Could you write out all of the data again, word for word?

Pixel coordinate grounding data
>>>

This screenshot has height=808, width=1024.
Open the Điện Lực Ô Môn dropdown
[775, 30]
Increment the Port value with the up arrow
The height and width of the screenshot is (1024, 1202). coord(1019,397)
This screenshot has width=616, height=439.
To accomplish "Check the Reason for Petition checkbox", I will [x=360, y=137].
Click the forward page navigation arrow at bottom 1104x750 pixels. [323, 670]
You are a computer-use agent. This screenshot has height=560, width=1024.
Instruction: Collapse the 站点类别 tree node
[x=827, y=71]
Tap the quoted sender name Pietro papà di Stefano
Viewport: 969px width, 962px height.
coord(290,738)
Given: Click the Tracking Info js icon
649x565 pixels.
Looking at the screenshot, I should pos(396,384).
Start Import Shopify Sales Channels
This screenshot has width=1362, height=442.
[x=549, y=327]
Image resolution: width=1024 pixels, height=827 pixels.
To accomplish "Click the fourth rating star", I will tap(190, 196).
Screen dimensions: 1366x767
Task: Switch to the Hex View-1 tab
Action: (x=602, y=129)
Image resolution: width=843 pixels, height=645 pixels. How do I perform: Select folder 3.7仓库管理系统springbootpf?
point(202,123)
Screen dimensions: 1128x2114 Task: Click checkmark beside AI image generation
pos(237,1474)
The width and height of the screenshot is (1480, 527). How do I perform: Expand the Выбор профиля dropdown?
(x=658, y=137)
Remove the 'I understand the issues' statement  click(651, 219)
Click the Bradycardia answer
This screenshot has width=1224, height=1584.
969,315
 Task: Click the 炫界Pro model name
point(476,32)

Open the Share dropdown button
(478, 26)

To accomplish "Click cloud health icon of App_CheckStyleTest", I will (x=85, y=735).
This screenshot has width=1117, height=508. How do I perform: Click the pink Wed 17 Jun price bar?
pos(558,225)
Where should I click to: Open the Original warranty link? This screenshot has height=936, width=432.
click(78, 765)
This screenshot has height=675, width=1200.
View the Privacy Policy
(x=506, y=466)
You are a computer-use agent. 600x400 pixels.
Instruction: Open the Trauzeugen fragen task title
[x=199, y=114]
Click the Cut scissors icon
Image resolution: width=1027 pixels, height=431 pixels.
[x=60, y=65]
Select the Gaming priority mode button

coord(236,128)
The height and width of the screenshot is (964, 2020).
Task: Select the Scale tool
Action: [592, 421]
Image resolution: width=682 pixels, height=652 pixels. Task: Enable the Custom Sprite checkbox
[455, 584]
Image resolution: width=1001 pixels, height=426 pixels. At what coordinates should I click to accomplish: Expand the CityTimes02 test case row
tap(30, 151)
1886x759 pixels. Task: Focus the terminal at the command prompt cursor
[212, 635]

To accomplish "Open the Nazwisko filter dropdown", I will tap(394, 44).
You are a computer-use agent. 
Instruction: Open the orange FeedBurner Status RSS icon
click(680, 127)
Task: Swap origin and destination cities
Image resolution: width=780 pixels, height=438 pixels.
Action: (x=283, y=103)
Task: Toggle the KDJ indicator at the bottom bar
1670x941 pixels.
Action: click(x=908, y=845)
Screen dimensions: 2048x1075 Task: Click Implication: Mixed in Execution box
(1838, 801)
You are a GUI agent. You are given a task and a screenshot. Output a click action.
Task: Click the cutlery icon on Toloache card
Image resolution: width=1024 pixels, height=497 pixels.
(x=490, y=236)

<<<

## RESPONSE TO THIS TASK
This screenshot has height=808, width=1024.
Open the Điện Lực Ô Môn dropdown
[775, 30]
Increment the Port value with the up arrow
The height and width of the screenshot is (1024, 1202). coord(1019,397)
This screenshot has width=616, height=439.
To accomplish "Check the Reason for Petition checkbox", I will [x=360, y=137].
Click the forward page navigation arrow at bottom 1104x750 pixels. [323, 670]
You are a computer-use agent. This screenshot has height=560, width=1024.
Instruction: Collapse the 站点类别 tree node
[x=827, y=71]
Tap the quoted sender name Pietro papà di Stefano
Viewport: 969px width, 962px height.
coord(290,738)
Given: Click the Tracking Info js icon
649x565 pixels.
Looking at the screenshot, I should pos(396,384).
Start Import Shopify Sales Channels
This screenshot has width=1362, height=442.
[x=549, y=327]
Image resolution: width=1024 pixels, height=827 pixels.
To accomplish "Click the fourth rating star", I will tap(190, 196).
Screen dimensions: 1366x767
Task: Switch to the Hex View-1 tab
Action: (x=602, y=129)
Image resolution: width=843 pixels, height=645 pixels. How do I perform: Select folder 3.7仓库管理系统springbootpf?
point(202,123)
Screen dimensions: 1128x2114 Task: Click checkmark beside AI image generation
pos(237,1474)
The width and height of the screenshot is (1480, 527). How do I perform: Expand the Выбор профиля dropdown?
(x=658, y=137)
Remove the 'I understand the issues' statement  click(651, 219)
Click the Bradycardia answer
This screenshot has width=1224, height=1584.
969,315
 Task: Click the 炫界Pro model name
point(476,32)

Open the Share dropdown button
(478, 26)

To accomplish "Click cloud health icon of App_CheckStyleTest", I will (x=85, y=735).
This screenshot has width=1117, height=508. How do I perform: Click the pink Wed 17 Jun price bar?
pos(558,225)
Where should I click to: Open the Original warranty link? This screenshot has height=936, width=432.
click(78, 765)
This screenshot has height=675, width=1200.
View the Privacy Policy
(x=506, y=466)
You are a computer-use agent. 600x400 pixels.
Instruction: Open the Trauzeugen fragen task title
[x=199, y=114]
Click the Cut scissors icon
Image resolution: width=1027 pixels, height=431 pixels.
[x=60, y=65]
Select the Gaming priority mode button

coord(236,128)
The height and width of the screenshot is (964, 2020).
Task: Select the Scale tool
Action: [592, 421]
Image resolution: width=682 pixels, height=652 pixels. Task: Enable the Custom Sprite checkbox
[455, 584]
Image resolution: width=1001 pixels, height=426 pixels. At what coordinates should I click to accomplish: Expand the CityTimes02 test case row
tap(30, 151)
1886x759 pixels. Task: Focus the terminal at the command prompt cursor
[212, 635]

To accomplish "Open the Nazwisko filter dropdown", I will tap(394, 44).
You are a computer-use agent. 
Instruction: Open the orange FeedBurner Status RSS icon
click(680, 127)
Task: Swap origin and destination cities
Image resolution: width=780 pixels, height=438 pixels.
Action: (x=283, y=103)
Task: Toggle the KDJ indicator at the bottom bar
1670x941 pixels.
Action: click(x=908, y=845)
Screen dimensions: 2048x1075 Task: Click Implication: Mixed in Execution box
(1838, 801)
You are a GUI agent. You are given a task and a screenshot. Output a click action.
Task: Click the cutlery icon on Toloache card
Image resolution: width=1024 pixels, height=497 pixels.
(x=490, y=236)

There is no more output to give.